--- INFORMATION PROVIDED Enclosed Below ---

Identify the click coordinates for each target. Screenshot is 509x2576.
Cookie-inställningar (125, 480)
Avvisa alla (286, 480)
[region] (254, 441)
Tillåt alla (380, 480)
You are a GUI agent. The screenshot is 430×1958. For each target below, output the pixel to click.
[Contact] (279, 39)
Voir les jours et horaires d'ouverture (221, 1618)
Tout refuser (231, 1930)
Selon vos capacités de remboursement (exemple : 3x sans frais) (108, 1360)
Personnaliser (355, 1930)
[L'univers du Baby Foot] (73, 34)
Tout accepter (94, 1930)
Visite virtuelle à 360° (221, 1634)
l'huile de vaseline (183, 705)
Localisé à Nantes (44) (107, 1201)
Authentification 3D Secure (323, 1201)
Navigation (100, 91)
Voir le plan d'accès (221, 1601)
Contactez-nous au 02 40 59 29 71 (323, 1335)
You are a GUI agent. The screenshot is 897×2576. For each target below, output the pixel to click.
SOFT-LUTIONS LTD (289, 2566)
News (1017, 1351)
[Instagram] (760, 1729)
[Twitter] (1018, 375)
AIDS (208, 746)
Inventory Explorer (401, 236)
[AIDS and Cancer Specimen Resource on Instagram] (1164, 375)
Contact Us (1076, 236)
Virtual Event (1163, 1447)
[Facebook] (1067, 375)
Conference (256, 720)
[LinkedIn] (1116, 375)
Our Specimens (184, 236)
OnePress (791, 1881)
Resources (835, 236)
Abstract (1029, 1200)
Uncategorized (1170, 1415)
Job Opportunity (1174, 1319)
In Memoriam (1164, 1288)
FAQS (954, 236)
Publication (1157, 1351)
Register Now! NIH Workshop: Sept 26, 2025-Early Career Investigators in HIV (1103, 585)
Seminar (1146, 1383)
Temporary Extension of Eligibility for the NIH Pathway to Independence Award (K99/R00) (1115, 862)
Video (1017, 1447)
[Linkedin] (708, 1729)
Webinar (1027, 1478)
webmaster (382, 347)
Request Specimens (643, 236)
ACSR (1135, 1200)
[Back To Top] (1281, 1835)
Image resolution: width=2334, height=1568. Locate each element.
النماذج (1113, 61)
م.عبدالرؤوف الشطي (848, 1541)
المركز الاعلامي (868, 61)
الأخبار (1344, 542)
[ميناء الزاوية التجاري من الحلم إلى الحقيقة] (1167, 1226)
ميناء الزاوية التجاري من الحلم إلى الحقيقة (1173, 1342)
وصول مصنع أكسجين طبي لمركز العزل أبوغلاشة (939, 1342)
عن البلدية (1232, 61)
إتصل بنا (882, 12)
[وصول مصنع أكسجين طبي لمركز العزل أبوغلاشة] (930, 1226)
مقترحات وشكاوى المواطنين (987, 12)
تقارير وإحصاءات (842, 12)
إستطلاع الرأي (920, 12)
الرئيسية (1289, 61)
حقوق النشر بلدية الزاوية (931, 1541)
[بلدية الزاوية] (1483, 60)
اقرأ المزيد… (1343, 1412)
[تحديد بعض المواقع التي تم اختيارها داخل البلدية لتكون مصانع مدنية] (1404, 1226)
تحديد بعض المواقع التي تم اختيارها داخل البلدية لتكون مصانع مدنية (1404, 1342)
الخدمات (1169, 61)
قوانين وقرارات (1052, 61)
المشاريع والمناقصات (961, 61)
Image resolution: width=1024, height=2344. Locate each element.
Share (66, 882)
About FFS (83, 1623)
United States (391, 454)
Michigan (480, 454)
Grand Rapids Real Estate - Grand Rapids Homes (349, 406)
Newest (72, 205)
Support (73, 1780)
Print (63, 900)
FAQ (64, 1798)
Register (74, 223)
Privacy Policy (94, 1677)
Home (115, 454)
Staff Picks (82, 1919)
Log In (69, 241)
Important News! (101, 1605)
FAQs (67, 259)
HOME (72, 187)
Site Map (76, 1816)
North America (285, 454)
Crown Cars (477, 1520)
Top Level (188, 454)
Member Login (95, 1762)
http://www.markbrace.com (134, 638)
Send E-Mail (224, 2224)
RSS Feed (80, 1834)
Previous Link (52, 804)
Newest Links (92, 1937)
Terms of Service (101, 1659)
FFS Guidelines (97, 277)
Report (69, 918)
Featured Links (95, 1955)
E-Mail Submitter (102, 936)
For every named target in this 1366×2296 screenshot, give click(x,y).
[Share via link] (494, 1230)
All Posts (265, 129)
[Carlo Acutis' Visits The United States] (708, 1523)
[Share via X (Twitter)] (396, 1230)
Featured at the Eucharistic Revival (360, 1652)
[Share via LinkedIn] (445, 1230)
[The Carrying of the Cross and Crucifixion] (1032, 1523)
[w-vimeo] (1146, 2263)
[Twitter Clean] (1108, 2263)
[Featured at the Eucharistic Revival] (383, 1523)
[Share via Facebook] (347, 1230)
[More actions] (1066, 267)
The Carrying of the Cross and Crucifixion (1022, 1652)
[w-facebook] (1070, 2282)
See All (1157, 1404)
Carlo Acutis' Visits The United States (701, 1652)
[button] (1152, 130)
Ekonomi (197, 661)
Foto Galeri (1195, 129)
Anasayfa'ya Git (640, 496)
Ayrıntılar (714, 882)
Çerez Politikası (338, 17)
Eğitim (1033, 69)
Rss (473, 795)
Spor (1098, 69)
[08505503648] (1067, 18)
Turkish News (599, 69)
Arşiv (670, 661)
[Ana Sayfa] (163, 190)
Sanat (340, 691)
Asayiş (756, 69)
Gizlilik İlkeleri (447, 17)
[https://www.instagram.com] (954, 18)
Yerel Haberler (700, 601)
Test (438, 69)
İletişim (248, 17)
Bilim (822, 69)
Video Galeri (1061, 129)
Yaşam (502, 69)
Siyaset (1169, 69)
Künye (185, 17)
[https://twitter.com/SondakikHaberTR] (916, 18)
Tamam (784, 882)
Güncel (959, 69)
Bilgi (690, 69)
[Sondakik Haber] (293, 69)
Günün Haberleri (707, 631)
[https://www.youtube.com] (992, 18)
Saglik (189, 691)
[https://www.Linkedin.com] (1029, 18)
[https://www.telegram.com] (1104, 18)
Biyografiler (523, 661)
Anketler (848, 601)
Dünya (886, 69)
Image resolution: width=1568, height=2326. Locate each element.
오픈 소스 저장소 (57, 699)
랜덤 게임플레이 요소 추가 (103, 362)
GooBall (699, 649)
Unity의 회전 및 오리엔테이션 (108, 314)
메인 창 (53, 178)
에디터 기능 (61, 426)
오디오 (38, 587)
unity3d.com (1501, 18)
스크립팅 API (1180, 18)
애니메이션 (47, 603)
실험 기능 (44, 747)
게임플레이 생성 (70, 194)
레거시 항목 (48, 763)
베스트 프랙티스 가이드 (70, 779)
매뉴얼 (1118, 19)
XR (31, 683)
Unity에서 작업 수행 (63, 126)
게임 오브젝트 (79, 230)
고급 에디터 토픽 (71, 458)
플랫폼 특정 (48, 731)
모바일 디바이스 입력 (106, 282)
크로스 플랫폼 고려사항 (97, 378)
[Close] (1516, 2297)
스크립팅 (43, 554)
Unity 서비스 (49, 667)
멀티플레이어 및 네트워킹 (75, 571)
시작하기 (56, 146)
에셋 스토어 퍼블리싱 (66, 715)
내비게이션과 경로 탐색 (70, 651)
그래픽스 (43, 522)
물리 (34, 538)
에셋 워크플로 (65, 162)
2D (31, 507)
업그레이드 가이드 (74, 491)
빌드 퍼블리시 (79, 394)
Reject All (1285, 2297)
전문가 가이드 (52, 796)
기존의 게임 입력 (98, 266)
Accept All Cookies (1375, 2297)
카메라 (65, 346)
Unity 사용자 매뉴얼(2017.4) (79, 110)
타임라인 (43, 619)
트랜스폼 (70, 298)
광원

--- End of Enclosed INFORMATION PROVIDED ---

• [PROMPT]:
Scan the listing and copy every line where the string "Carrying" shows up.

• [TASK SOLUTION]:
[The Carrying of the Cross and Crucifixion] (1032, 1523)
The Carrying of the Cross and Crucifixion (1022, 1652)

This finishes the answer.